Negué con la cabeza y apunté:

—Creo que el asesino subió por la escalera.

—¿Y quién era? —quiso saber Petronio.

—No me presiones. Estoy trabajando en ello.

—¡Date prisa, entonces! Marponio me ha citado mañana para hablar de este apestoso asunto y puedo asegurarte por adelantado que la conclusión será que tengo que echarte el guante.

—Entonces, me mantendré apartado de tu camino —le prometí.

Con un gruñido, Petro dejó que me marchase. Ya había doblado la esquina cuando caí en la cuenta de que había olvidado hablarle del propietario de la bayuca, el misterioso cobrador de alojamientos que, según Epimando, había descubierto el cadáver.

Llegué a casa de mi madre de un humor sombrío. No parecía haber avanzado nada, aunque ahora tenía algunas corazonadas respecto a lo sucedido la noche en que el legionario había sido asesinado. Lo que continuaba siendo un misterio era la relación de aquella muerte con Festo. Censorino había muerto a manos de alguien que lo odiaba, y la intensidad de ese odio no podía tener nada que ver con mi hermano, pues Festo estaba en buenos términos con todo el mundo.

¿O no era así? ¿Acaso alguien le guardaba rencor por algún asunto que yo desconocía? ¿Y acaso era esto lo que había causado la muerte terrible de aquel hombre, de quien se sabía que había sido socio de mi hermano?

Cuando llegué a la casa la espantosa escena de la habitación de la bayuca aún rondaba en la periferia de mi conciencia.

Por si no me acosaban suficientes problemas, tan pronto hice mi entrada descubrí otro más: en el apartamento me esperaba Helena Justina.

Mi madre había salido; probablemente, estaba de visita en casa de alguna de mis hermanas.
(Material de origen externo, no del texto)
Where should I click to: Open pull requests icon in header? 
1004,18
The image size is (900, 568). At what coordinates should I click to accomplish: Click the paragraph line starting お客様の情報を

Quizá se quedaría allí a pasar la noche. Tuve la impresión de que las cosas habían sido preparadas de ese modo. El conductor que nos había traído desde Germania ya había recibido su paga y se había marchado. En cuanto a la doncella de Helena, ésta se la había prestado a su madre. En el Aventino, nadie tenía doncella.

Así pues, estábamos solos en la casa. Era la primera vez que teníamos un rato de intimidad desde hacía varias semanas. Pero la atmósfera no era propicia para escarceos amorosos.

Helena parecía muy tranquila, lo cual me inquietó. No era mujer que se saliese fácilmente de sus casillas, pero yo lo conseguía con sorprendente frecuencia. Cuando se sentía realmente dolida —tal como lo estaba en aquel momento—, Helena se mostraba distante e indiferente. Intuí lo que se avecinaba. Mi amada se había pasado el día dándole vueltas a lo que le había contado Alia. Ahora, finalmente, estaba preparada para preguntarme por Marina.